The Court of Appeal has reduced the amount of damages by over €120,000 awarded to a man who suffered multiple severe injuries when a lift in a Kerry hotel plummeted three floors to the ground.
The court reduced Kevin Meehan’s compensation from €508,000 to €383,000 after holding that the certain aspects of the overall damages awarded to him by the High Court were disproportionate.
In a ruling last year the High Court made the award in favour of Mr Meehan, who was one of several members of the same extended family who were in a lift at the Killarney Plaza Hotel when it dropped to the concrete basement car park on July 9th, 2011
Mr Meehan, who is aged in his mid-forties, sustained multiple fractures to the spine and knee injuries and was in a wheelchair for three months after the incident.
The award was made by Mr Justice Michael Hanna who described the incident as being “the stuff of nightmares.”

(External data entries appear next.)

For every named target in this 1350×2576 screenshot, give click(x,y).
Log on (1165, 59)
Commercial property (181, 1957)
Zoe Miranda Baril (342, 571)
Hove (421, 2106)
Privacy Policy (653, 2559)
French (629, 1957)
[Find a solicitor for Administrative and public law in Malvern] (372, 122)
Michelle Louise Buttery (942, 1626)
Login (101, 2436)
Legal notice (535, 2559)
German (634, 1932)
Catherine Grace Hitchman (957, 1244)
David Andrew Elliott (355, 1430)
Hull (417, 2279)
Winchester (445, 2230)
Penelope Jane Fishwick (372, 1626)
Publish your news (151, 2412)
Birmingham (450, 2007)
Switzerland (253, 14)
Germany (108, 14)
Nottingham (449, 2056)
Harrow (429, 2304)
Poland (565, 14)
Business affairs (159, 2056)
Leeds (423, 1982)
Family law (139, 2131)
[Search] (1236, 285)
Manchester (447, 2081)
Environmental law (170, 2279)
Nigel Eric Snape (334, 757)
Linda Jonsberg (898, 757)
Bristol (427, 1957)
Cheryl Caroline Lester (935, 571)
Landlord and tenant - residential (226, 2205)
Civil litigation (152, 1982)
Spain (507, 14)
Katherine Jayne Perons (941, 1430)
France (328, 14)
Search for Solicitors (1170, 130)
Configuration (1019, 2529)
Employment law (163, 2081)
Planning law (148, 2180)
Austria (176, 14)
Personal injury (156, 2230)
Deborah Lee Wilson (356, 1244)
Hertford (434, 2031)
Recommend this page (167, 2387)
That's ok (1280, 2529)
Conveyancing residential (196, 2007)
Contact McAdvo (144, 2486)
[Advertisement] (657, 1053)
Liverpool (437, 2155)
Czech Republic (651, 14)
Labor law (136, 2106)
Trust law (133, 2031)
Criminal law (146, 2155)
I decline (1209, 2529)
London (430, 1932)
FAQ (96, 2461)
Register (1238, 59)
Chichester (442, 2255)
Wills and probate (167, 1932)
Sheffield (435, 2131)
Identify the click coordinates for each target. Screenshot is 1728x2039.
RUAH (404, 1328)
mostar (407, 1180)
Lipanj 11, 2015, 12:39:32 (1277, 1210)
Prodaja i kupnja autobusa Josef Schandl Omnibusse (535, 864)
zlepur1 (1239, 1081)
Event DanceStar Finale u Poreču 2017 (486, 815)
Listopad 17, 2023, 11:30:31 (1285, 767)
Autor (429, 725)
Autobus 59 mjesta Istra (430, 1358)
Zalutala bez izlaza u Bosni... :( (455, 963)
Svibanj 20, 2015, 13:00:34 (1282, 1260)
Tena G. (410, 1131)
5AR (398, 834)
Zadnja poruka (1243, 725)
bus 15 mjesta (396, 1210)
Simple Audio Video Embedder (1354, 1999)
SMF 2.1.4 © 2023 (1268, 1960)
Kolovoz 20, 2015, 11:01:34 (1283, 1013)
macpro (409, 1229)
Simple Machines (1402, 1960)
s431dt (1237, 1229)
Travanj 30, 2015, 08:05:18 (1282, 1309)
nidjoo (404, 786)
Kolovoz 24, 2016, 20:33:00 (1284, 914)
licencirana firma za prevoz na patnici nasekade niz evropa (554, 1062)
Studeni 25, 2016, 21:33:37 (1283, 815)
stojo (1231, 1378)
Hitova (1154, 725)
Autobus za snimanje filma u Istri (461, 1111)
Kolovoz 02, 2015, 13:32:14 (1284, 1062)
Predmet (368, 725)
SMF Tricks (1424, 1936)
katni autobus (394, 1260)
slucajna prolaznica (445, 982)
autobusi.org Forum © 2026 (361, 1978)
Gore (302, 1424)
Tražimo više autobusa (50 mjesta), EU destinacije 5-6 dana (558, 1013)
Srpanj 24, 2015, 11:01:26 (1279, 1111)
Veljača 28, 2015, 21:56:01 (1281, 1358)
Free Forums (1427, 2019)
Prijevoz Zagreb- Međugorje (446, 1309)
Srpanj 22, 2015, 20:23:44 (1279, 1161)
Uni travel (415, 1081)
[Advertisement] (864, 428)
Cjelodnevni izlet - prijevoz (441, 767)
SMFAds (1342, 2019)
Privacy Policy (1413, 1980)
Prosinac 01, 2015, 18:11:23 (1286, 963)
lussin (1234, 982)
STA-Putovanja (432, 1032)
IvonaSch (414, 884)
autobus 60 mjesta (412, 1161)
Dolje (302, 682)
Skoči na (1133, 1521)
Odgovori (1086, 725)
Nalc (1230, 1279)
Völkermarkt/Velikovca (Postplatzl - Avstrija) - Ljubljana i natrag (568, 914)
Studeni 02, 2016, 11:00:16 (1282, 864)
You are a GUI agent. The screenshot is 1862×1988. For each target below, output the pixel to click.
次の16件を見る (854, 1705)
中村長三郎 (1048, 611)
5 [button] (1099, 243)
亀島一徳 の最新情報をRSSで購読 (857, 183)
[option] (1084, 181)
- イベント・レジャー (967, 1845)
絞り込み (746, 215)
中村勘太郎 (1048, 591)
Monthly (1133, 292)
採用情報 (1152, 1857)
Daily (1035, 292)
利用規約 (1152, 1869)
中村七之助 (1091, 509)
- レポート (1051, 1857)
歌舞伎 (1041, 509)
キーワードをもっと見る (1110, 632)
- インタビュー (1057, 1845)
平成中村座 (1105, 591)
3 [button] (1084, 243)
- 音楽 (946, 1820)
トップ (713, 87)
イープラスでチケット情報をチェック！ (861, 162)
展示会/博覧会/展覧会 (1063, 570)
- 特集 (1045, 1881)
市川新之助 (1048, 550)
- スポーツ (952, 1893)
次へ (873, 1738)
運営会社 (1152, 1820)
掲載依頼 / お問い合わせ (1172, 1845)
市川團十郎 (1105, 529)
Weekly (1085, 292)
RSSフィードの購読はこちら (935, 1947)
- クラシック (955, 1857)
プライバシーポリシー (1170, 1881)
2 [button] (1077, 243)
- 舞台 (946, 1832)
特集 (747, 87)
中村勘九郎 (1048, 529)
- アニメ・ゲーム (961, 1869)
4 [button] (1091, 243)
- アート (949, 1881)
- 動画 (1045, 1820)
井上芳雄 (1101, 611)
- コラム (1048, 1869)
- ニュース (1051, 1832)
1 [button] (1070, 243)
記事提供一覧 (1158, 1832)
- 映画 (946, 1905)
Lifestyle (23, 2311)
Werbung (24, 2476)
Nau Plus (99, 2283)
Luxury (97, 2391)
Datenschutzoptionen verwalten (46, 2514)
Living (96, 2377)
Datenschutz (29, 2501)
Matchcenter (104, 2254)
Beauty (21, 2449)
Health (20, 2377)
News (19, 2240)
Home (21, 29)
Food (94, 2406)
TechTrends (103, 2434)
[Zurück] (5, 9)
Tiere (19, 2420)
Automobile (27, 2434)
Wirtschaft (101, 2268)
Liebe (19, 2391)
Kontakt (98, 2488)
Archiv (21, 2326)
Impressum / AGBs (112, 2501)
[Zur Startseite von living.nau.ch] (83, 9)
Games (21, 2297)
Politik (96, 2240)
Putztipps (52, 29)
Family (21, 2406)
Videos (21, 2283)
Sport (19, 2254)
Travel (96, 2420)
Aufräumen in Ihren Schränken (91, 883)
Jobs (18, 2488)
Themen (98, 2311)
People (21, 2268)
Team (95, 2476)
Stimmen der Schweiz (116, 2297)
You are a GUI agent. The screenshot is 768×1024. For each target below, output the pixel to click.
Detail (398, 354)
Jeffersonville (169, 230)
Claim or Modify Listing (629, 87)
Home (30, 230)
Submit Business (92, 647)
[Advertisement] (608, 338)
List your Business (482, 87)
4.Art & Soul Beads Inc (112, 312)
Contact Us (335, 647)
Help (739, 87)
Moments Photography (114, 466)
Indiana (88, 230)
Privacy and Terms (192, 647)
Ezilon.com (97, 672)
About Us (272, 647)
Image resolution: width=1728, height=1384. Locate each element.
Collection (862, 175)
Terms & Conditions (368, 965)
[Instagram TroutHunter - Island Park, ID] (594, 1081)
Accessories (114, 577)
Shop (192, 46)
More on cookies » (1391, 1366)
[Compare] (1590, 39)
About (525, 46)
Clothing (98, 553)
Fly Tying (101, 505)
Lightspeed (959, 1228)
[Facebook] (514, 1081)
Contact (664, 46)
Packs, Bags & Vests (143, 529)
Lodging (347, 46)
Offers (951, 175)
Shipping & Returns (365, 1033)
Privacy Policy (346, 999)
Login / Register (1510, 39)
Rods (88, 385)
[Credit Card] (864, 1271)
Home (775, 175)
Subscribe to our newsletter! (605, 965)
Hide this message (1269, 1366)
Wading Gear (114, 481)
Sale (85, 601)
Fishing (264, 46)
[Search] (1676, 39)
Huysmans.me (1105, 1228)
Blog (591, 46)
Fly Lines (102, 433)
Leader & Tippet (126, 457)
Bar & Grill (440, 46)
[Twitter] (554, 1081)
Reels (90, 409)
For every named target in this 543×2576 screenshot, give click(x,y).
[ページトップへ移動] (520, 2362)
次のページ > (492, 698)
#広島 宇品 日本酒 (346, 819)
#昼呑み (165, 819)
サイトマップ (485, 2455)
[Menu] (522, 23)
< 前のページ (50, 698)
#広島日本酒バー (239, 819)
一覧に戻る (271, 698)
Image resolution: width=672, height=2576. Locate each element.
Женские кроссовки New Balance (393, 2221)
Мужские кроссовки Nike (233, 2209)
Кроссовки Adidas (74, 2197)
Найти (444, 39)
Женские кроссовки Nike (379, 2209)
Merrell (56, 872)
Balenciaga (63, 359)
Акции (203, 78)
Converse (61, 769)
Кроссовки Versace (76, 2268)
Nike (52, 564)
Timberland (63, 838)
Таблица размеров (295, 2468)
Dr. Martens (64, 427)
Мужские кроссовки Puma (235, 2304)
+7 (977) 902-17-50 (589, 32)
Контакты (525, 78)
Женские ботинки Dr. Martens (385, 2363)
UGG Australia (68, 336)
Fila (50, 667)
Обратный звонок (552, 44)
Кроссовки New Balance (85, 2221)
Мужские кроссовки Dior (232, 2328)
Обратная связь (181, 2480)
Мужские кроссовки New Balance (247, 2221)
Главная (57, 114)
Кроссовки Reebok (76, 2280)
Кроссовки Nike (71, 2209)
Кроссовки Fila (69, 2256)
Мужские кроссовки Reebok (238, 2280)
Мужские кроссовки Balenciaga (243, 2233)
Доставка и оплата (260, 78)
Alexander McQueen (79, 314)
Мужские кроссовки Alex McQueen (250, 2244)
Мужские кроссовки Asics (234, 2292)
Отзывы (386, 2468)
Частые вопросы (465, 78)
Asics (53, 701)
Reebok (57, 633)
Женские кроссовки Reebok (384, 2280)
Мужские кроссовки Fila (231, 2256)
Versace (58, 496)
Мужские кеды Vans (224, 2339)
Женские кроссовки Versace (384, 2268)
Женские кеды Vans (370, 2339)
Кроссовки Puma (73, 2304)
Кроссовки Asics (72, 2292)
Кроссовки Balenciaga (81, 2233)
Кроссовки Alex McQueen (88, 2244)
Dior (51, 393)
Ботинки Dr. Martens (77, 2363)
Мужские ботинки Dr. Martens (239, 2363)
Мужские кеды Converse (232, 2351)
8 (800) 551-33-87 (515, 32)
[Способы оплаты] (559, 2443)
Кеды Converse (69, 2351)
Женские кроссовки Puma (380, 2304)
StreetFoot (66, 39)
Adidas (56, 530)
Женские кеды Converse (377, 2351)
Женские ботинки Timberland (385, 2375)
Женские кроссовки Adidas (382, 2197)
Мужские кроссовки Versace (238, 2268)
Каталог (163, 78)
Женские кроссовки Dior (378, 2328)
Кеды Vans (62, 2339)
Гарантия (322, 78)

The case was appealed to the Court of Appeal over how general damages for the pain and suffering Mr Meehan had suffered, and his loss of employment opportunity between the time of the accident in 2011 to the present date had been assessed by the High Court.
In a published judgement the three judge CoA comprised Mr Justice Seamus Noonan Ms Justice Mary Faherty and Mr Justice Donald Binchy held that aspects of the award could not be said to be proportionate.
While Mr Meehan was entitled to compensation for the very serious injuries he sustained, Mr Meehan’s total award should be reduced to a more appropriate amount of €383,000, the CoA ruled.
Mr Meehan from Celbridge, Co Kildare had sued the hotel’s owners, Shawcove Ltd with registered offices at Castleisland, Co Kerry and companies involved in installing and maintaining lifts Ellickson Engineering Ltd, in receivership of Kilmurry, Waterford; Kilell Ltd also of Kilmurry, Waterford and Otis Ltd, Naas Road Business Park, Dublin and Otis Elevator Ireland Ltd of the same address as well as lift components manufacturer Daldoss Elevetronic Spa of Valsugana, Italy.
It was claimed there was a failure to ensure the intended pathway from the car park was safe and free from hazard.
It was also claimed that there was a failure to install a proper functioning lift from the car park to the hotel.
Liability was conceded in the case in 2019 and the matter was before the court for assessment of damages only.
Members of Mr Meehan’s family who were also present in the lift took separate damages actions over injuries they sustained in the incident.
The defendants had brought the appeal against the award.
The appeal was opposed.
Giving the CoA’s decision Mr Justice Noonan said the CoA was not attempting to minimise the seriousness of Mr Meehan’s injuries or the level of pain, trauma and disruption he had to endure.
It was also noted by the CoA that Mr Meehan would have to undergo surgery in the future due to the injuries he sustained.
However, the level of certain damages awarded in this case could not be viewed as proportionate and were comparable to the those awarded to persons who have had their lives destroyed.
In this case the CoA said Mr Meehan had made a remarkable recovery and due to his own efforts was leading a normal and rewarding life, with some limitations that could not be viewed as severe.
The CoA also said that Mr Meehan, who has enjoyed a successful career in the pharmaceutical sector, was entitled to an award of damages for the loss of employment opportunity due to the injuries he sustained.
However, the High Court, the CoA said had made an award under this heading that was not justified by the evidence, and this was a further ground for the overall award to be reduced.